Glenda Carr and husband
Even on the best days, insurance can be a dreary business. So when the opportunity arose to transition from policies and payouts to travel and tourism, Glenda Carr happily made the move.
“A friend and I had an insurance company, and we heard about another insurance company that offered travel,” Carr said. “We decided it sounded like fun, so we started doing it, too. It didn’t take long before it was apparent that travel was a more positive business than insurance. In insurance, you never saw your customers when they were happy. Travel is just the opposite.”
So 33 years ago, Carr left insurance to start her own company. Sometime later, she sold that company; then six years ago, she took over Friends International Travel, a tour operator her parents had owned since the 1970s. Today, the Oklahoma City-based company serves the travel needs of hundreds of churches and other regional faith-based organizations.
“We have a retail program, but 90 percent of what we do is customized for church group leaders,” Carr said. “Churches and large Christian organizations come to us at the beginning of the year and tell us where they want to go. We can offer anything all over the world. I have a group doing Europe next year.
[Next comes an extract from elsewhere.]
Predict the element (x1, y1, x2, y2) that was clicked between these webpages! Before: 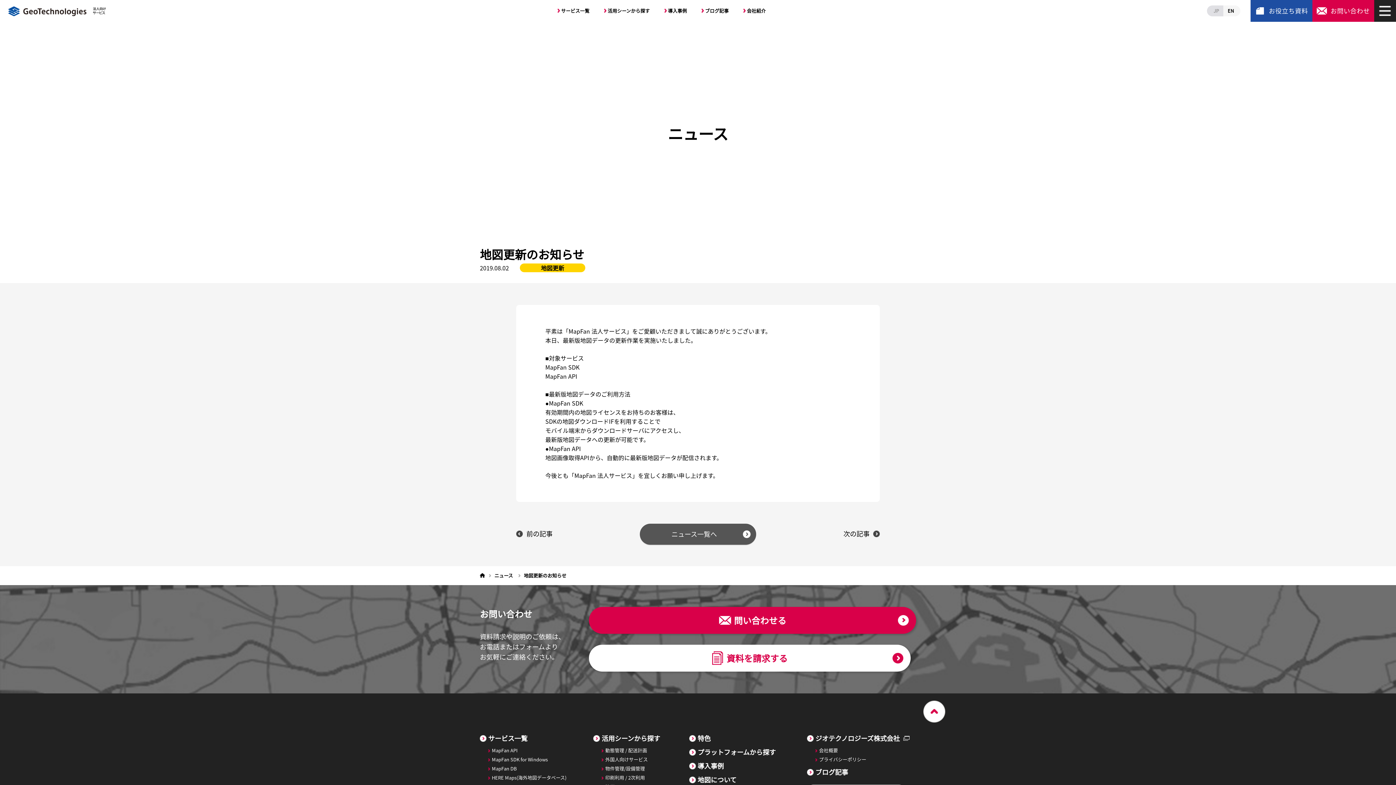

We do Alaska a lot, and we do a lot of cruising.”
With a wide array of products at home and abroad, Friends International is proof that faith-based travel is about much more than pilgrimage. Carr rarely offers trips to the Holy Land; she said because many churches regularly travel there on their own, her clients don’t show much interest in having a Holy Land trip set up by a tour operator.
Instead, Carr focuses on infusing faith elements into trips to places any tourist would enjoy.
“We are Christian-based, but that doesn’t mean that we’re only going to do faith-based attractions,” she said. “But we always try to include a faith-based attraction on our tours. We start every morning with prayer, and we have devotions on Sundays. We don’t apologize or compromise the fact that we’re faith-based.”
Destinations with a strong religious tradition still play a large role in the Friends International tour catalog. You’ll often find Carr’s groups visiting sites such as the Creation Museum in northern Kentucky; the Great Passion Play in Eureka Springs, Arkansas; or Sight and Sound Theatre in Branson, Missouri. The company also hosts an annual event in Oklahoma City called Gospel Fest that features Christian musical performers and entertainers such as Carl Hurley.
At least once a year, Friends International takes a mission trip, during which participants help with church construction and other service projects in remote areas of New Mexico, Arizona and California. On every trip, the tour director takes up an offering on Sunday and then stops the bus at the first small church they encounter along the way and gives the money to the congregation.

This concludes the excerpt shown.